Regulations Governing the Establishment of Internal Control Systems by Service Enterprises in Securities and Futures Markets  CH

Amended Date: 2019.03.15 
Article 17     The internal auditors of a service enterprise shall be detached, independent, objective, and impartial, in scrupulously performing their duties, and fulfill the duty of professional care, and report their audit operations to each and all supervisors on a regular basis; in addition, the chief internal auditor shall attend a board of directors meeting to present a report.
    The internal auditors shall perform their duties in good faith and shall not do any of the following:
  1. Conceal or make false or inappropriate disclosures of any of the enterprise's business activities, reporting, or compliance with applicable laws, regulations, and bylaws that they know has caused direct damage to a beneficiary, a customer, or an interested party.

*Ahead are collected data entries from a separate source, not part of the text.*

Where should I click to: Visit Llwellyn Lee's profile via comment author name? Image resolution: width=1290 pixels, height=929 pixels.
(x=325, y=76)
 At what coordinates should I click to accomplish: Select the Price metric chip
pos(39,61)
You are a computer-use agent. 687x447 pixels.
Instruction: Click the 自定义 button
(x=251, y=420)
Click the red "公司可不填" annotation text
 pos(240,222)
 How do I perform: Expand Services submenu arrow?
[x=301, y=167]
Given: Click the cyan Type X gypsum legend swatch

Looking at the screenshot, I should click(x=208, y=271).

  2. Cause damage to the right or interest of the enterprise or any beneficiary, customer or interested party through neglect of duty.
  3. Act beyond the scope of audit functions or engage in other improper activity, or with the intent to gain illegal benefit for him/herself or a third party, violate the auditor’s duties or embezzle company assets.
  4. Conduct an audit on a department where he/she worked within the past 1 year, provided that this rule does not apply where the competent authority provides otherwise.
  5. Fail to recluse himself/herself from auditing of cases in which he or she has a personal interest or has a conflict of interest.
  6. Fail to audit the matters instructed by competent authorities or provide relevant information.
  7. Provide, promise, request, or accept, directly or indirectly, unreasonable gifts, entertainment, or any other improper benefits in whatever form.
  8. Any other activity in violation of any law or regulation or otherwise prohibited by the competent authority.